Nobel Prize Honors Pioneering Immune System Research

The prestigious award in medical science was granted for revolutionary findings that clarify how the immune system attacks harmful infections while sparing the healthy tissues.

Three esteemed researchers—Japan's Prof. Sakaguchi and American scientists Dr. Brunkow and Dr. Ramsdell—received this accolade.

Their research identified unique "sentinels" within the immune system that eliminate rogue immune cells capable of harming the body.

These findings are now enabling new therapies for immune disorders and cancer.

The laureates will divide a prize fund valued at 11m Swedish kronor.

Crucial Discoveries

"The research has been decisive for understanding how the body's defenses operates and why we don't all develop severe autoimmune diseases," stated the chair of the Nobel Committee.

This team's research explain a fundamental mystery: How does the defense system defend us from countless invaders while leaving our healthy cells unharmed?

The immune system employs immune cells that scan for indicators of disease, including pathogens and bacteria it has not met before.

Such defenders employ detectors—known as recognition units—that are produced randomly in a vast number of combinations.

That provides the defense network the ability to fight a broad range of invaders, but the unpredictability of the process inevitably produces white blood cells that may attack the body.

Protectors of the Body

Researchers earlier understood that a portion of these problematic white blood cells were eliminated in the thymus—the site where white blood cells mature.

The latest Nobel Prize recognizes the identification of regulatory T-cells—known as the body's "peacekeepers"—which travel through the system to neutralize any immune cells that attack the body's own tissues.

It is known that this process fails in autoimmune diseases such as type-1 diabetes, multiple sclerosis, and rheumatoid arthritis.
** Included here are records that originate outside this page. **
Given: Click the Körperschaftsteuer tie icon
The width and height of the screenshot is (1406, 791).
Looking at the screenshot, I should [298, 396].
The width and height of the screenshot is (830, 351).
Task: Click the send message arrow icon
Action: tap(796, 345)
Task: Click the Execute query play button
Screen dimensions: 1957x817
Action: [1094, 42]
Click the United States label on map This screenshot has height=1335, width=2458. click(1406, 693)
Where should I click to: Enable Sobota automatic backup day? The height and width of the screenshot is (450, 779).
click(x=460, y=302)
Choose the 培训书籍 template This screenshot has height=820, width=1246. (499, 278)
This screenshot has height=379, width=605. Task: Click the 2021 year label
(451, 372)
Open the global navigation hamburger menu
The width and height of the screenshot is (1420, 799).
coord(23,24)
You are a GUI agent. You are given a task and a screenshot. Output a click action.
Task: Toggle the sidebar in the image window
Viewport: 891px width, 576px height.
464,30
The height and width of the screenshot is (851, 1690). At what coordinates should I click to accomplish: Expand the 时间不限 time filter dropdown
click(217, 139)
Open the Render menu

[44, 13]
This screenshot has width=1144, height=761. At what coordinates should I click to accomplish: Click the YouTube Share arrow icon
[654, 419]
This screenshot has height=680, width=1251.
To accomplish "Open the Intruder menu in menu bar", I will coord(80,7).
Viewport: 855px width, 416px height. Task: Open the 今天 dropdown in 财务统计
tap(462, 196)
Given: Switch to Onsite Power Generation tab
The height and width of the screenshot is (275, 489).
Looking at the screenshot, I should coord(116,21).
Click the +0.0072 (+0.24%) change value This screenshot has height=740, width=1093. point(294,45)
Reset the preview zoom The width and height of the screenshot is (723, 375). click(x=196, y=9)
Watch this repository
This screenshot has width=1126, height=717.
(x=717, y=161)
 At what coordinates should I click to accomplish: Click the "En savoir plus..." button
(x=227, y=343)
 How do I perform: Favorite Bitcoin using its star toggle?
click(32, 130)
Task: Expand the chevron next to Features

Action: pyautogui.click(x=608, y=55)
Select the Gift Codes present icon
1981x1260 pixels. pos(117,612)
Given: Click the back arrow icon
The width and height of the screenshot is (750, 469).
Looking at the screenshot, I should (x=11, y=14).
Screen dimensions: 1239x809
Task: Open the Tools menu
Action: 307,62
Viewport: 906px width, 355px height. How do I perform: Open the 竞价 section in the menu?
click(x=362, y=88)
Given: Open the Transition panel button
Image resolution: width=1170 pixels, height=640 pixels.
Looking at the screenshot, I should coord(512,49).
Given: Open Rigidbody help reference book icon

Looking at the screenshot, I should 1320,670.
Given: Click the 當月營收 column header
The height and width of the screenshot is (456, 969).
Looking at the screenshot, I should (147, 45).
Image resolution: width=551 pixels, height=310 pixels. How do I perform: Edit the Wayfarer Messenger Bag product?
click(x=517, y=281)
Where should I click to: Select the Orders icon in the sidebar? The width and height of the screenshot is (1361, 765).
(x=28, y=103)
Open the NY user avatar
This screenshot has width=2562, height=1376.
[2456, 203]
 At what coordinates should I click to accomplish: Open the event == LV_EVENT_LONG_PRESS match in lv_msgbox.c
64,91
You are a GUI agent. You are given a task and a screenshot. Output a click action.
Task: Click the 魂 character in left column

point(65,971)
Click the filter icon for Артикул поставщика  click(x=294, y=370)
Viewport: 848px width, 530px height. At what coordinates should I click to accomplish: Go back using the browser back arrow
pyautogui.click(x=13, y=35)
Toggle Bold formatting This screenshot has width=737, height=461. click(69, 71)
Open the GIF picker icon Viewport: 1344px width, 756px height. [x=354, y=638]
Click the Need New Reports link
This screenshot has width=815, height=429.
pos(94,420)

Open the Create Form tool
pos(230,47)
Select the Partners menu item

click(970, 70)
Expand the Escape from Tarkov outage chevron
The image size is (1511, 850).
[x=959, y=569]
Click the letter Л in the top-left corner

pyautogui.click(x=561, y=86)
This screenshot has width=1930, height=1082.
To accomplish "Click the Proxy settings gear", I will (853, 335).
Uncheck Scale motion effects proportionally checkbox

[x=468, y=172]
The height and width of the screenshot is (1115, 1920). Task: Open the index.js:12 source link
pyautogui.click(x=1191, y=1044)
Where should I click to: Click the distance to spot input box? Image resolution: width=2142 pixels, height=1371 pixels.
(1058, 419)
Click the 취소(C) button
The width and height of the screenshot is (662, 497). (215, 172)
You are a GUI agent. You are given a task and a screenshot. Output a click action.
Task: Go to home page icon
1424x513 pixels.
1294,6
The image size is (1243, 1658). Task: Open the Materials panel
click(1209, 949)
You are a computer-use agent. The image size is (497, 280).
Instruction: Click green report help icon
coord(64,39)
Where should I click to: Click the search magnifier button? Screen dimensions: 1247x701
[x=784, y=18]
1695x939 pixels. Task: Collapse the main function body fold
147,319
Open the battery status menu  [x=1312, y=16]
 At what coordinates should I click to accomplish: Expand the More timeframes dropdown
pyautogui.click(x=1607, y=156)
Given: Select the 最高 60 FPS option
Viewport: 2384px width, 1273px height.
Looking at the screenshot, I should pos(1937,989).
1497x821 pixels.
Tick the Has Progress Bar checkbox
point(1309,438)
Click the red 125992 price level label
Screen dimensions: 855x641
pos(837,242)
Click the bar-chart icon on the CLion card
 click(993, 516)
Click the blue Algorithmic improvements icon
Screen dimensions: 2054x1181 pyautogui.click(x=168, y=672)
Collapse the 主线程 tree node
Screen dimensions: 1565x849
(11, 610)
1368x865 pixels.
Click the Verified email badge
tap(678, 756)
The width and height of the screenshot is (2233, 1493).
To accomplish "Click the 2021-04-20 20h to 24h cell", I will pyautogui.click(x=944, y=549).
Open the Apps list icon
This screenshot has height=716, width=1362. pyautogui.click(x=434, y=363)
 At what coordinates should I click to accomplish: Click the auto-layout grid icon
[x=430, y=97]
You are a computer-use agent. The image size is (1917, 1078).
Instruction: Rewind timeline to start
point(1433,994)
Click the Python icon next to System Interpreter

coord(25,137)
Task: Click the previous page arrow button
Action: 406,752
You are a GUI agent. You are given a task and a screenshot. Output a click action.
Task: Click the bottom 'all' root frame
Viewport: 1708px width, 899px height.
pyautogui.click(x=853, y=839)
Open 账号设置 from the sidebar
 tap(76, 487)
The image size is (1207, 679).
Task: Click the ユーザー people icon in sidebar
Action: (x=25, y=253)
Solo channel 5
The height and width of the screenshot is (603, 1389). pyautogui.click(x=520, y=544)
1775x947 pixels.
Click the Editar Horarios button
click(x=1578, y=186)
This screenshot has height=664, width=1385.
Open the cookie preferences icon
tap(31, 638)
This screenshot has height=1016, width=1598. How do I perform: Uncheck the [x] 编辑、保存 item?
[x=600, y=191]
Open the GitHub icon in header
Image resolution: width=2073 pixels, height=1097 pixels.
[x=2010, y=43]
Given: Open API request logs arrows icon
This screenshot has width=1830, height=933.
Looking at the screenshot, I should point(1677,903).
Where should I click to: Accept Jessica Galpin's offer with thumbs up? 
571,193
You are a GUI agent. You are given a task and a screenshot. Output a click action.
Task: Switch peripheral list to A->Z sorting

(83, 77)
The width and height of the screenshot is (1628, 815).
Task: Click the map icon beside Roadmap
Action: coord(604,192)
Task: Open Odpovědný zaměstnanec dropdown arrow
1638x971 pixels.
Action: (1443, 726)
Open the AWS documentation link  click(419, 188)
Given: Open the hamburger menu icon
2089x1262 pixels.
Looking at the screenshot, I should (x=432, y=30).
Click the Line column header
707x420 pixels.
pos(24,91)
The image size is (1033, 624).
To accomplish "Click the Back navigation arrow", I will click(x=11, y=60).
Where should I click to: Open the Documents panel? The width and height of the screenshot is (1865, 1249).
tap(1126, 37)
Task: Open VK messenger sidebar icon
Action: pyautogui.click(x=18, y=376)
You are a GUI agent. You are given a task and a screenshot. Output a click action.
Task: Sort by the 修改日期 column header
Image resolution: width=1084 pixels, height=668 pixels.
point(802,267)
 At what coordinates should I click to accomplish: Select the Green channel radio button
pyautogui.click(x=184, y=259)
A prize committee stated, "The findings have laid the foundation for a new field of investigation and spurred the creation of new treatments, for instance for cancer and autoimmune diseases."

Regarding cancer, regulatory T-cells block the body from fighting the tumor, so studies are aimed at reducing their numbers.

In autoimmune diseases, experiments are testing increasing T-reg cells so the body is no longer being harmed. A similar method could also be effective in minimizing the chances of transplanted organ rejection.

Innovative Experiments

Professor Sakaguchi, of Osaka University, conducted experiments on rodents that had their immune gland removed, leading to autoimmune disease.

He showed that introducing defense cells from other mice could prevent the disease—implying there was a system for blocking defenders from harming the host.

Dr. Brunkow, from the Institute for Systems Biology in Seattle, and Fred Ramsdell, currently at a biotech firm in San Francisco, were studying an genetic immune disorder in mice and humans that resulted in the identification of a gene critical for the way T-regs function.

"The pioneering research has revealed how the immune system is controlled by T-reg cells, stopping it from mistakenly attacking the healthy cells," commented a leading biological science specialist.

"The work is a striking illustration of how basic physiological research can have far-reaching consequences for human health."